When drafting a contract in Australia, it is important to ensure that the purpose of a clause is not to punish or to deter a breach by imposing an artificially high fee.

In addition, consideration should be given as to whether it is necessary to impose a fee for a breach, when other alternatives (such as negotiation) might achieve the desired outcome.

However, these concerns should not prevent a drafter from including proportionate and necessary liquidated damages clauses in a contract, as these clauses can be vital to protect businesses against genuine losses.

When drafting a liquidated damages clause, it is wise to document the process of calculating the amount of damages that would follow from different types of breaches.

Including this documentation in the contract (or associated documentation) means that the contracting parties have all had an opportunity to consider whether the amounts imposed would constitute a reasonable pre-estimate.
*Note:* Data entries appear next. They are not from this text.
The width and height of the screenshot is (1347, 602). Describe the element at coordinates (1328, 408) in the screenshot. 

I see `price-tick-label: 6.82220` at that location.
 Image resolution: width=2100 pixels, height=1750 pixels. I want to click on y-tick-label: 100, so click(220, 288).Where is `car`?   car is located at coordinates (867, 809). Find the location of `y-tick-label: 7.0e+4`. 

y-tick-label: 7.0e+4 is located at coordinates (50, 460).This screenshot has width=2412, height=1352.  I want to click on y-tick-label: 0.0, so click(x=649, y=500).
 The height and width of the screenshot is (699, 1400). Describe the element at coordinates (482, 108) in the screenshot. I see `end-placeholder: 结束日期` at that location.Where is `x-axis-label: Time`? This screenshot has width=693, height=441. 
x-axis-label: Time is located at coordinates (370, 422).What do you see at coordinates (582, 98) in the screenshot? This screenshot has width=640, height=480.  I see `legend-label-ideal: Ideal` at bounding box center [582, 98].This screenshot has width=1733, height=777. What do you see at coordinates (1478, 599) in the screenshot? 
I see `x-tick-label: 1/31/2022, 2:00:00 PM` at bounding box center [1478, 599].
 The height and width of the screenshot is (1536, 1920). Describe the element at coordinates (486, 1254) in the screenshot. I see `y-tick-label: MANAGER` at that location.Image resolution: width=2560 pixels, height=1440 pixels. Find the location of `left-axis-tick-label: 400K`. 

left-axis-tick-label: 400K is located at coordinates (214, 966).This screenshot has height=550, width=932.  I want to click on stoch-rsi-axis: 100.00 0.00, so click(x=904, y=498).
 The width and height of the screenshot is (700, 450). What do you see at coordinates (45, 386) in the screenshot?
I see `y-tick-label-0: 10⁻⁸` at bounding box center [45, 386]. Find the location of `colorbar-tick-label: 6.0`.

This will make it more likely that the clause will be enforceable in the future.

Case Study

The issue of penalty clauses has been the subject of several court cases in Australia, including the High Court decision in Paciocco v Australia and New Zealand Banking Group Limited [2016]. The case dealt with the issue of whether certain types of fees charged by the ANZ bank to its customers constituted penalty clauses and were therefore unenforceable.

The fees in question were late payment fees, over-limit fees, and dishonour fees charged by the ANZ bank on credit card accounts. The plaintiff argued that these fees were unenforceable penalty clauses because they exceeded the actual costs incurred by the bank because of the customer’s breach of contract.

The High Court held that the late payment fees and over-limit fees charged by ANZ were unenforceable penalty clauses, while the dishonour fees were not. The Court found that the late payment and over-limit fees were not genuine pre-estimates of the bank’s losses resulting from the breach of contract but were instead designed to deter customers from breaching the contract by imposing a disproportionate financial penalty. The Court therefore held that these fees were unenforceable as they were penalty clauses.

In contrast, the Court held that the dishonour fees charged by ANZ were enforceable because they represented a genuine pre-estimate of the bank’s costs in processing dishonoured payments. The Court found that these fees were not designed to punish the customer, but rather to compensate the bank for its actual losses resulting from the dishonoured payment.

Conclusion

Penalty clauses are generally unenforceable as they are considered to be a form of penalty on the breaching party rather than a genuine pre-estimate of loss suffered by the non-breaching party.

However, this should not prevent the inclusion of proportionate liquidated damages clauses in contracts. In such cases, it is important that the clause seeking liquidated damages to deter a breach should not impose an artificially high fee or penalty.

This information is for general purposes only and you should obtain professional advice relevant to your circumstances.